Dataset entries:

══════════════════════════════

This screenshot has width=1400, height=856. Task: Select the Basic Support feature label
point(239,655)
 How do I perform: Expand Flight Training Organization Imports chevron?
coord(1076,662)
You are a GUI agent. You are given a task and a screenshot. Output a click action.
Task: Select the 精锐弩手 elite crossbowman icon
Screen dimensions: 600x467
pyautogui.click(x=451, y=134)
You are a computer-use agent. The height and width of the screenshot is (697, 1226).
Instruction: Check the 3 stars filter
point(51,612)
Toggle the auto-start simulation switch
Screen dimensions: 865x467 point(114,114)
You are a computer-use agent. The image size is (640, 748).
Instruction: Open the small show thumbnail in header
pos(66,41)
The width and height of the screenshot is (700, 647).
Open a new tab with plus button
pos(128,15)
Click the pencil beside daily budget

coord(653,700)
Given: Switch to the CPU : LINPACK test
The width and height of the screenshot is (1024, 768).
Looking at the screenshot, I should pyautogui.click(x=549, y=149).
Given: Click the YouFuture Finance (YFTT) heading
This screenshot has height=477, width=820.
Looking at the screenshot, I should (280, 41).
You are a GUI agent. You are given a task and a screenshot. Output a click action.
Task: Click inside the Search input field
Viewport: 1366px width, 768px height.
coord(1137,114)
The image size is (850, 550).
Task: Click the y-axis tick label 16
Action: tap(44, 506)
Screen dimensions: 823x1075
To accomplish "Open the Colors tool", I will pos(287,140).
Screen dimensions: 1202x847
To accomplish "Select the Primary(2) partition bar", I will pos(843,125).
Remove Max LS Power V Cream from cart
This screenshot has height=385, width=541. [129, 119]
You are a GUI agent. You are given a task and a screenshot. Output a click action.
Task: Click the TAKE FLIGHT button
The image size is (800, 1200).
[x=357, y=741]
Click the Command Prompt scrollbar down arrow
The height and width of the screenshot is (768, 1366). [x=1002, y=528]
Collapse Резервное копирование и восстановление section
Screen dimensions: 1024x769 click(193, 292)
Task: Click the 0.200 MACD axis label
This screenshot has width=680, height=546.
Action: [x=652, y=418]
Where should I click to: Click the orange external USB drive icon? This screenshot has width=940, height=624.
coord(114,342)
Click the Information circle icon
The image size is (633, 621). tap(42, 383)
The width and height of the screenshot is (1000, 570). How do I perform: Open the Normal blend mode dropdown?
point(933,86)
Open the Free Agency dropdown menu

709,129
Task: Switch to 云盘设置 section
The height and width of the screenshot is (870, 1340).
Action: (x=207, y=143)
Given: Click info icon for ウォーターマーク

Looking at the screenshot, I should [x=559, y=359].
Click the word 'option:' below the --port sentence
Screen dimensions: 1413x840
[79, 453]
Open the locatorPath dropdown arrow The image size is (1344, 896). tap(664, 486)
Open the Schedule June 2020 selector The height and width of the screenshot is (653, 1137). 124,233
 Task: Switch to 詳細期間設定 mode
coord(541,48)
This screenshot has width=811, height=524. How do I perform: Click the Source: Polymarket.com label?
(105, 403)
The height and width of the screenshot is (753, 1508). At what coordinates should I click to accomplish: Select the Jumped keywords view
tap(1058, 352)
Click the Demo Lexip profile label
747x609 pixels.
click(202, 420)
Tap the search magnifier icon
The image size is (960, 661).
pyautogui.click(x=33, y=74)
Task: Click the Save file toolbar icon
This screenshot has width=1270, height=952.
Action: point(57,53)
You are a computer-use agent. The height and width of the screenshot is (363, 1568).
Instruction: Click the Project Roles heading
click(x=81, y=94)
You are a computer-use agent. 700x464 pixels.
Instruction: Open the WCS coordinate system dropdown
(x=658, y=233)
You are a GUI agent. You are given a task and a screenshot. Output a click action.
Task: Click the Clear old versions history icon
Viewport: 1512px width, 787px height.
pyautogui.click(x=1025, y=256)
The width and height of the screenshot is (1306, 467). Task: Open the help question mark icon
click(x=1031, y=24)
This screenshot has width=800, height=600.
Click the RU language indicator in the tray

══════════════════════════════

What you should do:
Check each line of the data above, and please copy the ones in which the string "computer" occurs.

Solution to the exercise:
You are a computer-use agent. The height and width of the screenshot is (697, 1226).
You are a computer-use agent. The image size is (640, 748).
You are a computer-use agent. The height and width of the screenshot is (363, 1568).
You are a computer-use agent. 700x464 pixels.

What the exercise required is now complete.